EXERCISE TASKS:
• A. In the Saluki passage, shorten the paragraph that begins "In Iran they call the largest" into a short list of its main facts.
• B. Pick up the Saluki passage after its final sentence and add one more paragraph.

In Iran they call the largest and heaviest hounds "dolaa", which are used for hunting wolves, to distinguish them from the more common smaller desert type of Tazi. The Tamps' hounds are somewhere in between these two types. Until a few years ago Lev was still hunting regularly on horseback with his Salukis but now leaves that kind of activity to his German-born wife, Margret. They have been breeding their own line for decades, occasionally outcrossing with a proven coursing hound from the Kurds in that area. They bred last summer a litter from their four-year-old dark beige bitch Minou and an unusual jet black Kurdish dog, like the one in the photograph.

 

 

 


Black Kurdish dog

 

 

The beautiful puppies included two black-masked red dogs,
one of which at 10 months measured 28" at the shoulder with
a body length of 27" while the other was an inch smaller,
a cream bitch 24" tall and 23" long and a jet black dog with just a white tip to his tail and a small patch on the chest measuring 28 1/2"x 27".

 

 

Puppies in Tehran,
by M. Tamp

 

 


They are undoubtedly fine Salukis but with their colouring and substantial build have something in common with the hounds more usually found further north and east in Central Asia, which is after all only a few hundred miles away.

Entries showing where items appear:

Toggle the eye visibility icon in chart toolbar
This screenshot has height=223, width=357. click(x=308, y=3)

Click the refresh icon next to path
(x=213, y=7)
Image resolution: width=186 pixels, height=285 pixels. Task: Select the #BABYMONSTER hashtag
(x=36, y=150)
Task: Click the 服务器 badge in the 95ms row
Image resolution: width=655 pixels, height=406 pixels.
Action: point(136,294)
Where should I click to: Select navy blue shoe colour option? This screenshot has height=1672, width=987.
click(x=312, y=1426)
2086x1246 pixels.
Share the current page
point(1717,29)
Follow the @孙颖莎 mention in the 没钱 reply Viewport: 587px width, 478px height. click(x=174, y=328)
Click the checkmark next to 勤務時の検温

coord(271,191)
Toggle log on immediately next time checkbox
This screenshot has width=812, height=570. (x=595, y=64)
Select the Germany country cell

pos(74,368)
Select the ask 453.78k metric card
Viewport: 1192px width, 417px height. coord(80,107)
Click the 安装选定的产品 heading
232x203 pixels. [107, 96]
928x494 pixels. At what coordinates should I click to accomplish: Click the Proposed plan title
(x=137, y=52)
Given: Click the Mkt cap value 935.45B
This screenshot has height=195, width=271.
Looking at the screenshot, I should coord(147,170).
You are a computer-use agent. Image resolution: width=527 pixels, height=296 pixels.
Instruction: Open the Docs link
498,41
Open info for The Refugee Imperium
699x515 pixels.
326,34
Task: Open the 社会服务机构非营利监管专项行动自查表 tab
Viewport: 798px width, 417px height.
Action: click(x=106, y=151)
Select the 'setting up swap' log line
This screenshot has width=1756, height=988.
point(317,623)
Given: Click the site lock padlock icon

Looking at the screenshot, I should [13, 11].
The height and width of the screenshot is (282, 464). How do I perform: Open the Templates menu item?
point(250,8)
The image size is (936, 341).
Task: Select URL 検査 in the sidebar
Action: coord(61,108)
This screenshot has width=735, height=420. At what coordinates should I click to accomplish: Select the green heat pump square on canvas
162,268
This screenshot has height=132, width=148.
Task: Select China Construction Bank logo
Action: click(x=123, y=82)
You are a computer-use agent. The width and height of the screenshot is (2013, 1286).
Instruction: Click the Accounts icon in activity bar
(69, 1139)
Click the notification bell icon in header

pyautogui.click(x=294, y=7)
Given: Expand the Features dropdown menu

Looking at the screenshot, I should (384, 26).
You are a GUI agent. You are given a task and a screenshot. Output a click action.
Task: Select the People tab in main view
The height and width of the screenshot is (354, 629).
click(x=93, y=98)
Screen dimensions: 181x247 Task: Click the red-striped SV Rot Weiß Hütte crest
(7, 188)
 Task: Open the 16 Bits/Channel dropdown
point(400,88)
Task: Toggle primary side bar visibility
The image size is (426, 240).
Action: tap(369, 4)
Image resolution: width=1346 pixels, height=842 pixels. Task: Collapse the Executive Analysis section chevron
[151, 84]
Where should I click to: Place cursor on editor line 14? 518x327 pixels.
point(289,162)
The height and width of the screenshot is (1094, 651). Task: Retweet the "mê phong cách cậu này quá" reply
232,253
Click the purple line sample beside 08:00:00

WRITTEN ANSWERS:
• A.
- In Iran, the largest and heaviest hounds, used for hunting wolves, are called "dolaa." This sets them apart from the smaller, more common desert Tazi.
- The Tamps' hounds fall between these two types.
- Lev hunted regularly on horseback with his Salukis until a few years ago. He now leaves that to his German-born wife, Margret.
- For decades they have bred their own line, sometimes outcrossing with a proven coursing hound from the Kurds in that area.
- Last summer they bred a litter from Minou, their four-year-old dark beige bitch, and an unusual jet black Kurdish dog.

• B.
The Tamps told me a story which further illustrates the overlapping of types in this region. It seems they were travelling some years ago in Central Afghanistan near the famous minaret of Jam, about 200 kms west of Bamyan, where they caught sight of some Salukis looking almost like their own. They asked to see them but there was some delay before they were brought out of the tribal tents covered with beautiful green silk coats. That must have been a sight! But it is particularly noteworthy that the Tamps emphasised that these were Salukis, albeit a long way from what might be regarded as their usual confines.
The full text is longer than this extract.